***** Text

Die Beiträge des Bandes reihen sich vordergründig in die umfangreichen Forschungen zu Fürstenspiegeln und Exempla ein. Der Beitrag zu den Exempla in der jiddischen Literatur des 18. Jahrhunderts von Nathanael Riemer fällt allerdings aus dem vom Titel her zu erwartenden Rahmen heraus, da er gleich zu Beginn offenbart, dass es in der jüdischen Literatur die Gattung der Fürstenspiegel gar nicht gab (145). Insofern haben die Herausgeber den Titel des Bandes nicht ganz glücklich gewählt. Im Kern beschäftigen sich die Beiträge mit Fragen der Erinnerungsforschung, die seit einiger Zeit unter verschiedenen Fragestellungen betrieben wird. Sina Kalipke und Christine Reinle legen in ihrer umfangreichen Einleitung das begriffliche Fundament hierzu. Im Anschluss an Markus Schürer sehen beide in einem Exempel ein historisch-persuasives Argument zur Belehrung, Erbauung oder Unterhaltung des Rezipienten (7), womit sie letztlich einer offenen Begriffsbestimmung folgen. Zum zentralen Erkenntnisinteresse, das beide in der Einleitung formulieren, zählen maßgeblich die Verwertung eben jener Erinnerungen, die jüngst zurückliegendes Handeln geprägt hat, in den Exempla sowie der grundsätzliche diesen zukommende Stellenwert (5).

Die Beiträge des Bandes geben hierzu unterschiedliche Antworten. Karl Ubl stellt Fürstenspiegel aus dem scholastischen Umfeld des 14. Jahrhunderts im Umkreis der habsburgischen Herzöge vor und widmet sich vor allem Engelbert von Admont, Johann von Viktring und Konrad von Megenberg (23). Er kann zeigen, dass die ehedem erkenntnisleitende Funktion der Exempla als historisches Argument phasenweise durch die Idee einer vernunftgeleiteten Moralwissenschaft verdrängt wurde (27-33). Vor allem aber kann er belegen, dass, soweit Exempla verwandt wurden, die Auffassung bestand, die eigene Zeit sei nicht exempelwürdig (39). Zugleich mahnt er aber auch weitere Forschungen an, um die Ergebnisse auf eine breitere Basis zu stellen (41).

Demgegenüber zeigt Petra Schulte in ihrem Aufsatz zu den burgundischen Tugendlehren des 15. Jahrhunderts im Kontext des Ordens zum goldenen Vlies, dass dort zwar durchaus zahlreiche Exempel aus der Gegenwartsgeschichte gewählt wurden, hier aber zur Exemplifizierung der ethischen Normen (97-98). In diesem Kontext war es wichtig, die Mängel der Wirklichkeit zwecks Besserung auszusprechen (98).

Nathanael Riemer wendet sich den Exempeln in der jiddischen Literatur des 18. Jahrhunderts und damit einem in der Forschung bislang weitgehend unbeachteten Feld zu. Sein Verdienst ist daher auch darin zu sehen, auf diese Quellen - mit sehr umfangreichen Exzerpten - aufmerksam gemacht zu haben. Er zeigt anhand konkreter Quellenbeispiele, dass Exempla hier auch einen moralischen Bezug hatten und der Verarbeitung kollektiver und emotionaler Krisen dienten (148-151). Bemerkenswert ist hierbei, dass die Exempla hier enthistorisiert waren und die Autoren auf nachvollziehbare geschichtliche Genauigkeit keinen Wert legten (171).

**********
***** Vorliegende Daten

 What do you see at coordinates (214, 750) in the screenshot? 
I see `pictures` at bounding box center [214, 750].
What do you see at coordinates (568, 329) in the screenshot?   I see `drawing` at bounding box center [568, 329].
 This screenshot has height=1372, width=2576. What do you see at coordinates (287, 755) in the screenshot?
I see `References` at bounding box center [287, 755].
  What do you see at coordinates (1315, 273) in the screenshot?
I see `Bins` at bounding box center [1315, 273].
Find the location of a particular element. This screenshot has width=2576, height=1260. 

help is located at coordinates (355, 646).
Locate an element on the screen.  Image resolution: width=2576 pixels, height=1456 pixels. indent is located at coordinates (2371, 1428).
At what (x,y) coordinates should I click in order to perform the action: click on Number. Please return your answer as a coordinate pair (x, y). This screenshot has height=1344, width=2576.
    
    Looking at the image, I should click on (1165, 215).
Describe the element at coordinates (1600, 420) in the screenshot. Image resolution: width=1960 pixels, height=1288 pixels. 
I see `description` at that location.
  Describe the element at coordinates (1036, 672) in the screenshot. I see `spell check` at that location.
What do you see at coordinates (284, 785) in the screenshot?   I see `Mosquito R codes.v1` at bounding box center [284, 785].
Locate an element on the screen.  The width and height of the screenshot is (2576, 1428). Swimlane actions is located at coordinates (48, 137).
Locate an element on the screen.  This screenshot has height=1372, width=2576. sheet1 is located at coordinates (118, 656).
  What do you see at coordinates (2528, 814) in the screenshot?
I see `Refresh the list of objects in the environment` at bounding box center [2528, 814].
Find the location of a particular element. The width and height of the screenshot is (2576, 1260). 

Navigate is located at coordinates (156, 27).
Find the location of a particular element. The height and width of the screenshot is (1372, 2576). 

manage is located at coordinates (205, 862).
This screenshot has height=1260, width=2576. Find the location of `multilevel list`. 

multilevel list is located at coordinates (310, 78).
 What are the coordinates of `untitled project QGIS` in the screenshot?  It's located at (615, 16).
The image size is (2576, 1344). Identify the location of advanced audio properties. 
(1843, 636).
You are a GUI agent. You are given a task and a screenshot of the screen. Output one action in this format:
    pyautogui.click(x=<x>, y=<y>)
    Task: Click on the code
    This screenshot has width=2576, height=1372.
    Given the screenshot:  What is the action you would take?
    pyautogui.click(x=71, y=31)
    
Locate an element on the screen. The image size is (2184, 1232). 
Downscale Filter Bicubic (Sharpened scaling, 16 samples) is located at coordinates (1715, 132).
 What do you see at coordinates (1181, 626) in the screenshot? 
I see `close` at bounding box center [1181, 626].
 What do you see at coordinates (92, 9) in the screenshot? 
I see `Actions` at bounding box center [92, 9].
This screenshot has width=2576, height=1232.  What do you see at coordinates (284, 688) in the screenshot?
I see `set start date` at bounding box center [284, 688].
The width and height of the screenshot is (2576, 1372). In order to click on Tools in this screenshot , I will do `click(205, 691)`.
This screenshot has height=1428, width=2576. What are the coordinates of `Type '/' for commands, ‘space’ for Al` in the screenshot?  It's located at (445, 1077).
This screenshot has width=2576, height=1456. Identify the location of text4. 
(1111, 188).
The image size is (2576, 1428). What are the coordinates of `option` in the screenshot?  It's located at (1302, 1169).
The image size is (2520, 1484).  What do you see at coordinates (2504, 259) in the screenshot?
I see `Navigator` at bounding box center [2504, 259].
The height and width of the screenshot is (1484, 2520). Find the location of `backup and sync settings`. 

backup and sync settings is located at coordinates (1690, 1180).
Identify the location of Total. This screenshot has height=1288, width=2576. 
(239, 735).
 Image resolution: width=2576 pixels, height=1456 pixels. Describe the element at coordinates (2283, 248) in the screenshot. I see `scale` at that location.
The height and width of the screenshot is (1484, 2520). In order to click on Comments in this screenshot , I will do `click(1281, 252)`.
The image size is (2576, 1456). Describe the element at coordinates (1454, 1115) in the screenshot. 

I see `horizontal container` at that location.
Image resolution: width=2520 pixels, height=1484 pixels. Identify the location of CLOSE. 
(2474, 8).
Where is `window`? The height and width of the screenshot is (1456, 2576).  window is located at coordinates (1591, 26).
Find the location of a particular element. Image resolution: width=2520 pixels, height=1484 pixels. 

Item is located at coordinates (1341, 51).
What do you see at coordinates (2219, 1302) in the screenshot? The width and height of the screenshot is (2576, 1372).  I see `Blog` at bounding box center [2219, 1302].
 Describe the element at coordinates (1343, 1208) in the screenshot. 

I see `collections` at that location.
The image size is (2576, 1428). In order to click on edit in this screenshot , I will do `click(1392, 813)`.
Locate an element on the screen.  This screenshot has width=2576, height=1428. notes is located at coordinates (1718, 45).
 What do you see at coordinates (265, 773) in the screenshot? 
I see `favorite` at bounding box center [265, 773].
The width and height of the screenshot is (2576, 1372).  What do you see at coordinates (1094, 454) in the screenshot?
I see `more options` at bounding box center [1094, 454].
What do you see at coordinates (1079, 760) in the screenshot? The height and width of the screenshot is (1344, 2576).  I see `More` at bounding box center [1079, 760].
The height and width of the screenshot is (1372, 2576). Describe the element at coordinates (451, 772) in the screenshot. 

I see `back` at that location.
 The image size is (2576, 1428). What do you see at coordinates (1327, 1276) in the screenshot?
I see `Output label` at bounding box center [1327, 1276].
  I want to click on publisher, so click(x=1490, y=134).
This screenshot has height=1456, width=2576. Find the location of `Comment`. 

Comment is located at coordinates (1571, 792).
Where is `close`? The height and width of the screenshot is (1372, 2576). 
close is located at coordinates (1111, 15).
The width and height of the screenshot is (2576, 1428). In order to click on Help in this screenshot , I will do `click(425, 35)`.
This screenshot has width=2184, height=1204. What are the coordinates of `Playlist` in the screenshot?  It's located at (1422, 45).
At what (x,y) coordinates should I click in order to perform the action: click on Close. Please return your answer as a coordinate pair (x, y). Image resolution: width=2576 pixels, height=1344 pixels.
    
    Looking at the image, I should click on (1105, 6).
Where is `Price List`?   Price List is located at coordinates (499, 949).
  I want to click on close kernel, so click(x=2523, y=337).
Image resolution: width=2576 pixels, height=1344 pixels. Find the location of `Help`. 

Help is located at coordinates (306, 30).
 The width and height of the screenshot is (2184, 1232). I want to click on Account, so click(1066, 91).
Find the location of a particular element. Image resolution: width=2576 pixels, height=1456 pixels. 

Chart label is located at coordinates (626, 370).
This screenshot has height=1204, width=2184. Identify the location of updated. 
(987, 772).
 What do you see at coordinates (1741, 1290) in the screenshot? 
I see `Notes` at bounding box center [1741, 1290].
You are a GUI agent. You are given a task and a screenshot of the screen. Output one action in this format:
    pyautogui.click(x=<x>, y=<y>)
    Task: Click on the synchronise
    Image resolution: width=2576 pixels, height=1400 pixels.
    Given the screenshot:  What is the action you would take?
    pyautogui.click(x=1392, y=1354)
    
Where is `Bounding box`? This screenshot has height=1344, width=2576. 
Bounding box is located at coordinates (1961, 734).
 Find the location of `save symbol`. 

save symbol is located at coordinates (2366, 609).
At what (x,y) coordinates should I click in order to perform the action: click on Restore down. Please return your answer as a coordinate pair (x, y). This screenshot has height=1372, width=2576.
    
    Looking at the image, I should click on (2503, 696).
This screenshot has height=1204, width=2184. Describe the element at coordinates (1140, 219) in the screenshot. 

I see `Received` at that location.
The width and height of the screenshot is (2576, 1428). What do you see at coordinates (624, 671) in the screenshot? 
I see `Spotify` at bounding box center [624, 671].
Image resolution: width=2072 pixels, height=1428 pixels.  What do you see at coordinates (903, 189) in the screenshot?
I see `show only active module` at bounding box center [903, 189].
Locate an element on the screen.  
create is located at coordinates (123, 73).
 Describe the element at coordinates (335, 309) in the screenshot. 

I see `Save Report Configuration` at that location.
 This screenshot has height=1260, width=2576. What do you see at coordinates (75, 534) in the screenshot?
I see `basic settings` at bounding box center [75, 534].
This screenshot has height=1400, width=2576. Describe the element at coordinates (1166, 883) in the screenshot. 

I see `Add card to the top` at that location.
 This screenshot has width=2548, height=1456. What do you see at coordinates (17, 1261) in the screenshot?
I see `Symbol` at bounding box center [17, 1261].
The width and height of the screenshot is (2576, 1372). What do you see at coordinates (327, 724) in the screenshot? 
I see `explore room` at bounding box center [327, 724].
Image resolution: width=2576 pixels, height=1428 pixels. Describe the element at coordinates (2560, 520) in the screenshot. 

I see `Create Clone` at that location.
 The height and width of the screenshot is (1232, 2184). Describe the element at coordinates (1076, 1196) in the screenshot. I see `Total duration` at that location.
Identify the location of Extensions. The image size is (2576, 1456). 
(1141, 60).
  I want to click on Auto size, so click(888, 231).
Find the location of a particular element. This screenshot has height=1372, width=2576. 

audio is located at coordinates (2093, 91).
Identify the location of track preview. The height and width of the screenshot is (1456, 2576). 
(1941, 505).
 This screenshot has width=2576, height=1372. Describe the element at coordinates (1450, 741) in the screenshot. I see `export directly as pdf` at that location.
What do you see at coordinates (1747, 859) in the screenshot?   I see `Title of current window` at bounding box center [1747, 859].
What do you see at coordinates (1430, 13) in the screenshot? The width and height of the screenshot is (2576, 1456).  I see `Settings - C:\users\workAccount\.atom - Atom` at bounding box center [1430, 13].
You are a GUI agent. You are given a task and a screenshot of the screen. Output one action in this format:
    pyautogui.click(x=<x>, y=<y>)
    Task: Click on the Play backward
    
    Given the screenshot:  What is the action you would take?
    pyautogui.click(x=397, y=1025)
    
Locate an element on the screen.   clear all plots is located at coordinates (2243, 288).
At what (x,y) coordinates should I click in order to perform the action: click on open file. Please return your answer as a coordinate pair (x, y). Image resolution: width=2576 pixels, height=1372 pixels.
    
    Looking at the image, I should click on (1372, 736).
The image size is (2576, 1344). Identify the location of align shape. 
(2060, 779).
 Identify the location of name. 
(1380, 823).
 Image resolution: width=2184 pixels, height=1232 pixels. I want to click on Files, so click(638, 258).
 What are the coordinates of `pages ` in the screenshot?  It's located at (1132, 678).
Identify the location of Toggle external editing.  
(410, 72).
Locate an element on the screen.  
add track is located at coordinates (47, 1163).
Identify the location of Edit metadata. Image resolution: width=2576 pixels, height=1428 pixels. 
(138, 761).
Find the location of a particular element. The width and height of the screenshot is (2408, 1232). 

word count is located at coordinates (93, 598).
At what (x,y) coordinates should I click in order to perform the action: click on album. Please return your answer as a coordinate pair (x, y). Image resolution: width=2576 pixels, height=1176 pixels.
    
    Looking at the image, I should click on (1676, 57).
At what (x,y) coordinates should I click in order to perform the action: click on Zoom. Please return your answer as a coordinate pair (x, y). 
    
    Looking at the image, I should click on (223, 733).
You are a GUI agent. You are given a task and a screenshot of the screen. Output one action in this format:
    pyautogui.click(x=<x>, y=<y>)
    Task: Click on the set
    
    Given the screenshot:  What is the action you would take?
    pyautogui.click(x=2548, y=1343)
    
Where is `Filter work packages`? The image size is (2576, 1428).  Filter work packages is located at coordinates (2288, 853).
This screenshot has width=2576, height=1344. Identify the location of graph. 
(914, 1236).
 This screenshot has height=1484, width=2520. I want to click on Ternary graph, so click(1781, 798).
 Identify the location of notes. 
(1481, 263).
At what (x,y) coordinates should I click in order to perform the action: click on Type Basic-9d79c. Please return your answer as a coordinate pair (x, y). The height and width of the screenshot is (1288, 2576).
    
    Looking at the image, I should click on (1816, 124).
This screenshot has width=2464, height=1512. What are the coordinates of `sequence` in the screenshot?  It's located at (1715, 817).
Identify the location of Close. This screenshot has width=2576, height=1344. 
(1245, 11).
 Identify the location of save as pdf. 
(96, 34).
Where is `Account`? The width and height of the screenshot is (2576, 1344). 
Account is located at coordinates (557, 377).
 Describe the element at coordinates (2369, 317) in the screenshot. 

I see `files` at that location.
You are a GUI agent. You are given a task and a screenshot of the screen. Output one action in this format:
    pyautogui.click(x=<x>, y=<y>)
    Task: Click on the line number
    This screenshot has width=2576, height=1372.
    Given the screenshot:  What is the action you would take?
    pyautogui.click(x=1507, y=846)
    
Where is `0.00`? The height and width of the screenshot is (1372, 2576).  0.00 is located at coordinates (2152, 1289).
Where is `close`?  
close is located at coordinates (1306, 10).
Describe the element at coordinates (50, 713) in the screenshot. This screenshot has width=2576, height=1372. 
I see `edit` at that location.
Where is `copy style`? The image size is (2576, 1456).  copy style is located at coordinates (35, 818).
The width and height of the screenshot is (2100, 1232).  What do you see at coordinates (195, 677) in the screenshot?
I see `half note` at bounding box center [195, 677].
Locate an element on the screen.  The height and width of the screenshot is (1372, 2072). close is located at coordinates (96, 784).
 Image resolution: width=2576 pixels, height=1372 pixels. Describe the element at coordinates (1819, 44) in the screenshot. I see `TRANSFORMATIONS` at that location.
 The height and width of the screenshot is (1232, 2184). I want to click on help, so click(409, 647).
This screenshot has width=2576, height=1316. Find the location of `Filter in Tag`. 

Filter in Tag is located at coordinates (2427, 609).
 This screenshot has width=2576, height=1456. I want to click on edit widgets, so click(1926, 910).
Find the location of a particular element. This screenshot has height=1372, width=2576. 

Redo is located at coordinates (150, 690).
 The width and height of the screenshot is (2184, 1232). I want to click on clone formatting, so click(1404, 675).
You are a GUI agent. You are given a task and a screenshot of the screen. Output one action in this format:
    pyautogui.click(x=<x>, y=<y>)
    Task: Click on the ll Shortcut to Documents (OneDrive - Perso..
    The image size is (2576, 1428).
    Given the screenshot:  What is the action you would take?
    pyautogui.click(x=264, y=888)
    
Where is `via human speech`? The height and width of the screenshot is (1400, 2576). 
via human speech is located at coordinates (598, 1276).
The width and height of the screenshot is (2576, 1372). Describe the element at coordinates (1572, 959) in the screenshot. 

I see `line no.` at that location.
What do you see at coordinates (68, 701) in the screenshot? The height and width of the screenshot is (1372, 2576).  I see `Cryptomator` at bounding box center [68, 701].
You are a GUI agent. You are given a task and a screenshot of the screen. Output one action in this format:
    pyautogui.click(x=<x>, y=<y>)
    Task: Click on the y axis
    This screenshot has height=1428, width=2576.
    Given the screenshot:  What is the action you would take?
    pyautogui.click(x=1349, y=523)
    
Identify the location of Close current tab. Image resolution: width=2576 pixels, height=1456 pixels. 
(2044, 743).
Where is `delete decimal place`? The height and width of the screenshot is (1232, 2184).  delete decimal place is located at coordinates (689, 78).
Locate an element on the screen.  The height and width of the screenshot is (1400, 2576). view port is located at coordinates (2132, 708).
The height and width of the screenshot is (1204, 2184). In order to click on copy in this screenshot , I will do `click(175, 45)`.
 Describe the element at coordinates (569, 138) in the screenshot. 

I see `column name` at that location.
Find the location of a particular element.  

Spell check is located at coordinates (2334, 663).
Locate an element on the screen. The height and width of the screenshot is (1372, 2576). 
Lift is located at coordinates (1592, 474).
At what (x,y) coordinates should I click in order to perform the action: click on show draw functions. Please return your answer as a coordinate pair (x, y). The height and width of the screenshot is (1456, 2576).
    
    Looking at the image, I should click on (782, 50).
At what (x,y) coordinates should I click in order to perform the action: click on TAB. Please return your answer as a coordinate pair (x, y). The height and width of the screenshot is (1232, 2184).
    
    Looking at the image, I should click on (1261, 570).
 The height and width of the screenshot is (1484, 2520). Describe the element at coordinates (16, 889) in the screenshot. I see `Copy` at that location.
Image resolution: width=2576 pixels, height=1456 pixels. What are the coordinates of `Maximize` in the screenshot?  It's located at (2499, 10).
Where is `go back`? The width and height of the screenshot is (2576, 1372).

**********

## Ziel der Aufgabe
Wiederhole wortgetreu die Stelle im Text von „Demgegenüber zeigt Petra“ bis „Besserung auszusprechen (98).“. Maßgeblich ist allein der Text.

## Ergebnis der Aufgabe
Demgegenüber zeigt Petra Schulte in ihrem Aufsatz zu den burgundischen Tugendlehren des 15. Jahrhunderts im Kontext des Ordens zum goldenen Vlies, dass dort zwar durchaus zahlreiche Exempel aus der Gegenwartsgeschichte gewählt wurden, hier aber zur Exemplifizierung der ethischen Normen (97-98). In diesem Kontext war es wichtig, die Mängel der Wirklichkeit zwecks Besserung auszusprechen (98).